Earth (Inside Up Games) – ecology, plants, animals, and biomes. Naturalist illustration style reminiscent of 19th century field guides. Teaches real species interactions through card mechanics.

Arboretum – real tree species on every card with accurate botanical illustration artwork. The educational content is incidental to the game’s scoring mechanics, but the art and species names are accurate.

Verdant – houseplant species with real care requirements (light, water levels) built into the mechanics. Lush, detailed artwork.

Herbaceous – culinary and medicinal herbs with accurate botanical art. Simpler game, strong illustration work.

Endangered – conservation biology and wildlife management. Teaches real species and extinction pressures through the game’s threat mechanics.

Timeline (Asmodee) – each card is a historical event or invention; the date is hidden on the back and revealed after placement. Pure history and trivia learning. Simple but elegant illustrated style.

Wingspan is the standout if all three criteria – educational accuracy, artwork quality, and card format – are priorities simultaneously.

Educational Games with Beautiful Artwork (Tarot Size)

The tarot format (2.75” x 4.75”) is less common in the educational-plus-beautiful niche. Options are thinner.

Mysterium – one player communicates as a ghost through surreal, dreamlike vision cards. The artwork is exceptional; the content is fictional. Strong on art, weak on factual education.

Dixit – surreal illustrated cards used for storytelling and bluffing. Beautiful but not educational.

Herbalism – traditional Chinese medicine herbs on large illustrated cards. Teaches real plant and herb information in the tarot format.

Arkham Horror: The Card Game – tarot-sized cards with strong Lovecraftian art. Fictional content.

For educational content at tarot size, options are limited. The combination of educational accuracy, strong artwork, and tarot dimensions is mostly found in standard poker-sized games.

Decks That Work for Both Tarot and Poker

Standard tarot decks (2.75” x 4.75”) are too wide to double as poker cards. A few approaches bridge the gap.

Playing-card tarot decks – map the 78-card tarot structure onto a standard 52+jokers poker deck at 2.5” x 3.5”. Some tarot cards are dropped or combined to fit the smaller count. Gains poker compatibility at the cost of a complete tarot structure.

Lenormand decks – often produced in poker size, used for both cartomancy and as regular playing cards. Each card carries a pip (suit and number) alongside its symbolic image, making it functional as a standard deck.

Italian and Spanish suited decks – historically related to tarot, produced in poker-compatible sizes, and actively used for games like Scopa and Briscola.

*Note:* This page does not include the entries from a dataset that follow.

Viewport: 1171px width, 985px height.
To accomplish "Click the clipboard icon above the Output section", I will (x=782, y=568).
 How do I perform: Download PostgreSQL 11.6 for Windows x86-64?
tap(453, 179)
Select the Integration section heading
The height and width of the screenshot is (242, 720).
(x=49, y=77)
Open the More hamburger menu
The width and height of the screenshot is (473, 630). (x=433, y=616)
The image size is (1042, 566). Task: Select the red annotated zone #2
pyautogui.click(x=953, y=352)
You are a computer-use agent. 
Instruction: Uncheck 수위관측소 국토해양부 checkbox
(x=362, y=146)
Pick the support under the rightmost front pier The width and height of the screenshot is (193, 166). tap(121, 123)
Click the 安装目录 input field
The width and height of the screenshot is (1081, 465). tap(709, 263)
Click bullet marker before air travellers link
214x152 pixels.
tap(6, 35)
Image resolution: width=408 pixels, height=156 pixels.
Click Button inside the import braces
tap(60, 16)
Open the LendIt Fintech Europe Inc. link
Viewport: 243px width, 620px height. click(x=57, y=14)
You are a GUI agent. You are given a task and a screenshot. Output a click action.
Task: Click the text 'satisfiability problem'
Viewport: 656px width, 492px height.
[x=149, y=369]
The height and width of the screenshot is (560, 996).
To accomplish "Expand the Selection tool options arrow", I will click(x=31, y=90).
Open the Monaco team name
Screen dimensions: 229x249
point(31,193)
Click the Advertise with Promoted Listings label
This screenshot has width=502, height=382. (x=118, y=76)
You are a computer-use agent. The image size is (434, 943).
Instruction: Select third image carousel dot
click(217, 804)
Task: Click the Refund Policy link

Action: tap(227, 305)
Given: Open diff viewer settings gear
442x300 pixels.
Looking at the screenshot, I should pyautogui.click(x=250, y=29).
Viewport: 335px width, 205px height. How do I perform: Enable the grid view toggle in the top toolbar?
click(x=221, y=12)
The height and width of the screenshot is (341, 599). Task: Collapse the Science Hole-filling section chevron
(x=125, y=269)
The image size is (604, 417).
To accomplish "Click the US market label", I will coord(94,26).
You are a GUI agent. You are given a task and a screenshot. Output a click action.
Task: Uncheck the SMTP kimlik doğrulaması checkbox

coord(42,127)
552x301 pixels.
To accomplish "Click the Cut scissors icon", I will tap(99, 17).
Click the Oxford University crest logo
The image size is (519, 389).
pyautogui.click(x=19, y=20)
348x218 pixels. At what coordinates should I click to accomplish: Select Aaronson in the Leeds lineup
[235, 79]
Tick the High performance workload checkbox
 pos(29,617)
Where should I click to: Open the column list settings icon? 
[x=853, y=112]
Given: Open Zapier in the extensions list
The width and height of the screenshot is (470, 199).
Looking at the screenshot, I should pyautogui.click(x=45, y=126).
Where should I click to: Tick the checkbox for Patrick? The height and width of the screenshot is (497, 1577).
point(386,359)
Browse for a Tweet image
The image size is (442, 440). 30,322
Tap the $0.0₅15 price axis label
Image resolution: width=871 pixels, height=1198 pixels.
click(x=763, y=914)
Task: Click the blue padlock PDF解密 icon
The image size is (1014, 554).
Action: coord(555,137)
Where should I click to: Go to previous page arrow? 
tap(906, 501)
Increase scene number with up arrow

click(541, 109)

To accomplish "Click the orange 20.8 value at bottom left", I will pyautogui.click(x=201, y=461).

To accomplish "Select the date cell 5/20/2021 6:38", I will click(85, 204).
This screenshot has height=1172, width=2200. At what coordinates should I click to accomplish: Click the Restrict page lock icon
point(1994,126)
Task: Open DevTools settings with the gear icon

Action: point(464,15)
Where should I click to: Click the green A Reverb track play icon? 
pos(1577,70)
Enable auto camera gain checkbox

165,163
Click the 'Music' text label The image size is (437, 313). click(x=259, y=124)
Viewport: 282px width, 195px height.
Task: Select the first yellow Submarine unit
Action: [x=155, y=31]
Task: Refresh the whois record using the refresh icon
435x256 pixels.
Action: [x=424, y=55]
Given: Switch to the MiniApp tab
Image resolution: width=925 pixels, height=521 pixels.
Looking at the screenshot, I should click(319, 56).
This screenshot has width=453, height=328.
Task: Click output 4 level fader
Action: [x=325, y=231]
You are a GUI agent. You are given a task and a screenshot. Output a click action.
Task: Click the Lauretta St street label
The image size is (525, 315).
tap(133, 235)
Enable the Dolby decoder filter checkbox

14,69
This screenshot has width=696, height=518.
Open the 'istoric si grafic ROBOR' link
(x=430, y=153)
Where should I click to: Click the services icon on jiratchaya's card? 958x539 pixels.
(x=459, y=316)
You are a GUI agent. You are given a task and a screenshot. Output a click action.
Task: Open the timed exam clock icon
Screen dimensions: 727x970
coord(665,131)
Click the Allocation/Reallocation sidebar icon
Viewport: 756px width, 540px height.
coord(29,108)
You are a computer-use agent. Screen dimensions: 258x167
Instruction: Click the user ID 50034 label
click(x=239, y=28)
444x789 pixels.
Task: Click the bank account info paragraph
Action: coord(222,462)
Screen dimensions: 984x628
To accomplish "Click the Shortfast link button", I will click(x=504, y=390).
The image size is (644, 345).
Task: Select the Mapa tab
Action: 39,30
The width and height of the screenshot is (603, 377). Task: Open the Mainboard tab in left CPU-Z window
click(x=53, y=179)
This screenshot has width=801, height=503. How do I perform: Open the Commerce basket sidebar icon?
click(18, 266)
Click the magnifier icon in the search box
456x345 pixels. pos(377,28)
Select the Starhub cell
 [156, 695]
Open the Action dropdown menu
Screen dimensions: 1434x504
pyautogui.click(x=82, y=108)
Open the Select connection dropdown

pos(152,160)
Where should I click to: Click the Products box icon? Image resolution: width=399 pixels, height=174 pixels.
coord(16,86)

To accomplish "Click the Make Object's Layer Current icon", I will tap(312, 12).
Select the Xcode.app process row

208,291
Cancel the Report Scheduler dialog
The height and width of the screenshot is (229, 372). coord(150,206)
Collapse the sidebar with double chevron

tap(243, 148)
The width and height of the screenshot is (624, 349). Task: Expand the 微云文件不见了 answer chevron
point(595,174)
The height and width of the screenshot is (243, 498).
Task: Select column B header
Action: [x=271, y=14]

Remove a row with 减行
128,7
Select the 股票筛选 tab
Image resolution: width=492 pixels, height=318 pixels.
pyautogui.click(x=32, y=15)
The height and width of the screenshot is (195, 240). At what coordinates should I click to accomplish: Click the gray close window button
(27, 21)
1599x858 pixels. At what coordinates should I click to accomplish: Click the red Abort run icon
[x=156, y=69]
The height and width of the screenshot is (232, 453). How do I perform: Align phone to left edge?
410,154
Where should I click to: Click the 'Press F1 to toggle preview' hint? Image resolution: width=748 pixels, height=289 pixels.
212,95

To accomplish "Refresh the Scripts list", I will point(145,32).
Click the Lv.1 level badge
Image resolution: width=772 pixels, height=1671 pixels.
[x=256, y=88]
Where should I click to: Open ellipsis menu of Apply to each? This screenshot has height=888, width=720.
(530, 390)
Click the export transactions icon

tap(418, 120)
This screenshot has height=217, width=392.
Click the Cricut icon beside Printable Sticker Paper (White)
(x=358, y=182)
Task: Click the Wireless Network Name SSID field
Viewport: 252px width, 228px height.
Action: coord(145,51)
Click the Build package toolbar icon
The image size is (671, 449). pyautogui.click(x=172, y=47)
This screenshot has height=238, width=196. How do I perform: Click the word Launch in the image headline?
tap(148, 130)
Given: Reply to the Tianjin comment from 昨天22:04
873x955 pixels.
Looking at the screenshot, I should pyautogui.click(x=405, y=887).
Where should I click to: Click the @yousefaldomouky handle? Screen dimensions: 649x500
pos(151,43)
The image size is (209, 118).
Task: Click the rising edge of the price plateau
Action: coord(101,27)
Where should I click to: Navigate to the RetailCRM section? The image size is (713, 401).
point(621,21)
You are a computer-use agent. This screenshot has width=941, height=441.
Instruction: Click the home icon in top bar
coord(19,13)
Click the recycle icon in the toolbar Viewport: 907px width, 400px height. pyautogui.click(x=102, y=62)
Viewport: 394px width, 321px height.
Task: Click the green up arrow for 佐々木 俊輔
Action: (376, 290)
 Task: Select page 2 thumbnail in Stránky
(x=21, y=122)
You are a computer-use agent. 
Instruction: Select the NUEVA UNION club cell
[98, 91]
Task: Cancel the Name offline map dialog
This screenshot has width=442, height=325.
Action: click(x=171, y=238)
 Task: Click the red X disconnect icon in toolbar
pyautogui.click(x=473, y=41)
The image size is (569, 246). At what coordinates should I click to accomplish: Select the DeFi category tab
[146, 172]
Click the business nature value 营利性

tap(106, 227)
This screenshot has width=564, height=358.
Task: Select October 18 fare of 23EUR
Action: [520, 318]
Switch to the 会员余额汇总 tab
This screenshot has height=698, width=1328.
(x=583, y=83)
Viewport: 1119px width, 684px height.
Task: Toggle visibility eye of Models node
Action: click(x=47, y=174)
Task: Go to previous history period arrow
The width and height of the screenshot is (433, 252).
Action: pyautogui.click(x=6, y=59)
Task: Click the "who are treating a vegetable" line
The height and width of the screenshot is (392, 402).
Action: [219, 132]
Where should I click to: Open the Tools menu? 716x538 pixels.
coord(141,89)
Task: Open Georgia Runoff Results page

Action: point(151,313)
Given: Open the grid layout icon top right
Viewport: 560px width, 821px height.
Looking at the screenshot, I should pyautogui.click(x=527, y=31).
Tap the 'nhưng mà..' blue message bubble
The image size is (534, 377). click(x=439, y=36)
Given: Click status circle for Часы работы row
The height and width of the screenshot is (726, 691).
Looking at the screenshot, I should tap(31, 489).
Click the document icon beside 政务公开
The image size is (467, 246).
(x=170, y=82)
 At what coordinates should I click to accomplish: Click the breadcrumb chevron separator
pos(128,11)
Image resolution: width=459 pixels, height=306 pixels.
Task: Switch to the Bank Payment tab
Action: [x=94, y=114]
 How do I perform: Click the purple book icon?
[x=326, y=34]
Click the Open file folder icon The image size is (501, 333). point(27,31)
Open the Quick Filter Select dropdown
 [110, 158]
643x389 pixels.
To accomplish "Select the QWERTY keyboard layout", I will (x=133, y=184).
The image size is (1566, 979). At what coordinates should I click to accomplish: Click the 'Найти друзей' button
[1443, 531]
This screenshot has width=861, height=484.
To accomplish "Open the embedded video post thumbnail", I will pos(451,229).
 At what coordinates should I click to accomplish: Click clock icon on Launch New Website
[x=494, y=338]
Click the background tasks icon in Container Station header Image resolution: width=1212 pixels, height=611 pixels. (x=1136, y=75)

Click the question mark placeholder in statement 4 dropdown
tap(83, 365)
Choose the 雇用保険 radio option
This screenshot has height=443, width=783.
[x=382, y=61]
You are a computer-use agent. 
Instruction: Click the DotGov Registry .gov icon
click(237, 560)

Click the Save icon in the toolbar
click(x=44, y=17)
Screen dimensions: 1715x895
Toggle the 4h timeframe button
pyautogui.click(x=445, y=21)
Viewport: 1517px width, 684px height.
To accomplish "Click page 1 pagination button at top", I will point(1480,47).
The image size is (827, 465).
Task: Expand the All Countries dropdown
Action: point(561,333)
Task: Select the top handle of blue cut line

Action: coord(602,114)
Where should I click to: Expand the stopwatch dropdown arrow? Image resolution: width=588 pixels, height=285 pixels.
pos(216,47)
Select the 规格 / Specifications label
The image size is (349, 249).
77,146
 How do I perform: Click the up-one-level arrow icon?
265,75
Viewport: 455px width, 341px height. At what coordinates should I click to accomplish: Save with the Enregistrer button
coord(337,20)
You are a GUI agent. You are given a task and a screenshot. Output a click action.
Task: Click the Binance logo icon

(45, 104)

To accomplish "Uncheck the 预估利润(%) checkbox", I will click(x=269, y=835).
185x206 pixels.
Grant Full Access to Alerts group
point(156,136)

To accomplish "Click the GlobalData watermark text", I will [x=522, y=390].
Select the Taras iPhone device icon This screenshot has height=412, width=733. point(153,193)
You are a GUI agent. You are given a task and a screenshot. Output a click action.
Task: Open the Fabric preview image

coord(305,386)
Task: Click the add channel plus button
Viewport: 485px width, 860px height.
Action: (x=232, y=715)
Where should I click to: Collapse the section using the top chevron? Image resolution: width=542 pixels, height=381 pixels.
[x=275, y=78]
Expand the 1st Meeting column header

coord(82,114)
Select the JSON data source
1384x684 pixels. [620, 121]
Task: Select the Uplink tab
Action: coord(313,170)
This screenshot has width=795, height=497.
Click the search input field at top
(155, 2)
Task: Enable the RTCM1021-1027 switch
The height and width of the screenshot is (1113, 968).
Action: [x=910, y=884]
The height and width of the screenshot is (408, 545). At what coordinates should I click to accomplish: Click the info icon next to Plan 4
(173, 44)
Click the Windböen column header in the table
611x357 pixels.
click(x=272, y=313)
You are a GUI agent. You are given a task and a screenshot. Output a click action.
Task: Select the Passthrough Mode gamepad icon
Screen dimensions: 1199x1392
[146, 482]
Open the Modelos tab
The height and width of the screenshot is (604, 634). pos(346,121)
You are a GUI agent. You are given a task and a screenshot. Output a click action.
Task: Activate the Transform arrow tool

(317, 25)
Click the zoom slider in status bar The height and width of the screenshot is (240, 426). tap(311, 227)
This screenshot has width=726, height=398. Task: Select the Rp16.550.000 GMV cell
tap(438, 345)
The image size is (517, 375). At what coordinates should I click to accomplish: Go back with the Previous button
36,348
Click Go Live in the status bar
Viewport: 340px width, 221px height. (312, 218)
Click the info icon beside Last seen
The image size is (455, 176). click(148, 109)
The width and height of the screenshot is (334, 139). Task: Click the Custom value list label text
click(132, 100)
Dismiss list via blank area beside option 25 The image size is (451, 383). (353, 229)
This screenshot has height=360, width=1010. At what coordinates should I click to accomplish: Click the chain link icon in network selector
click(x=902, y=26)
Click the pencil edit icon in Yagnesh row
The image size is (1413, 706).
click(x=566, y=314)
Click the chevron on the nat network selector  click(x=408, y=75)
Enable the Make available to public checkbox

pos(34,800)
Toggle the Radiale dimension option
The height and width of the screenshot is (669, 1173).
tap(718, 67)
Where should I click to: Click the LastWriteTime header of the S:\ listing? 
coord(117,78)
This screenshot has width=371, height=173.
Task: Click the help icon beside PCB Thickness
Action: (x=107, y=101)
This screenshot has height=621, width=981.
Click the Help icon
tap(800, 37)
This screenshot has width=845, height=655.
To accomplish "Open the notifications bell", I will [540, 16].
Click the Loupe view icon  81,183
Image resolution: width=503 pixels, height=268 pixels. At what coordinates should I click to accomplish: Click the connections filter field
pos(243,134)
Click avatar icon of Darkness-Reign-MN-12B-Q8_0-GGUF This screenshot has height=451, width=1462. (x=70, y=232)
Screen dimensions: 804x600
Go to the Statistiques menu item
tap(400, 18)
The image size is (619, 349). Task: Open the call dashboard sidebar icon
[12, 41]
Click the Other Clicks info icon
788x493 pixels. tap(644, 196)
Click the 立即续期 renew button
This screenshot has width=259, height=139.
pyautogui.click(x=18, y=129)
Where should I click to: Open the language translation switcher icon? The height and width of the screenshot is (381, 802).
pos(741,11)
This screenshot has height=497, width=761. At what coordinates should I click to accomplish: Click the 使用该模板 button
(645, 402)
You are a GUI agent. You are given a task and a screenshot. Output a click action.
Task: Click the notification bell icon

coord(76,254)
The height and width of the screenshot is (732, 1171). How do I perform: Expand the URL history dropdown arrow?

French tarot game decks – in France, tarot as a card game (not divination) is played with a 78-card deck as a matter of course. French game tarot decks are standardized for game use, though they remain tarot-sized rather than poker-sized.

If a single deck for both uses is the goal, the tradeoff is either a reduced tarot card count (poker size) or incompatibility with standard card game rules (tarot size). Most practitioners keep two separate decks.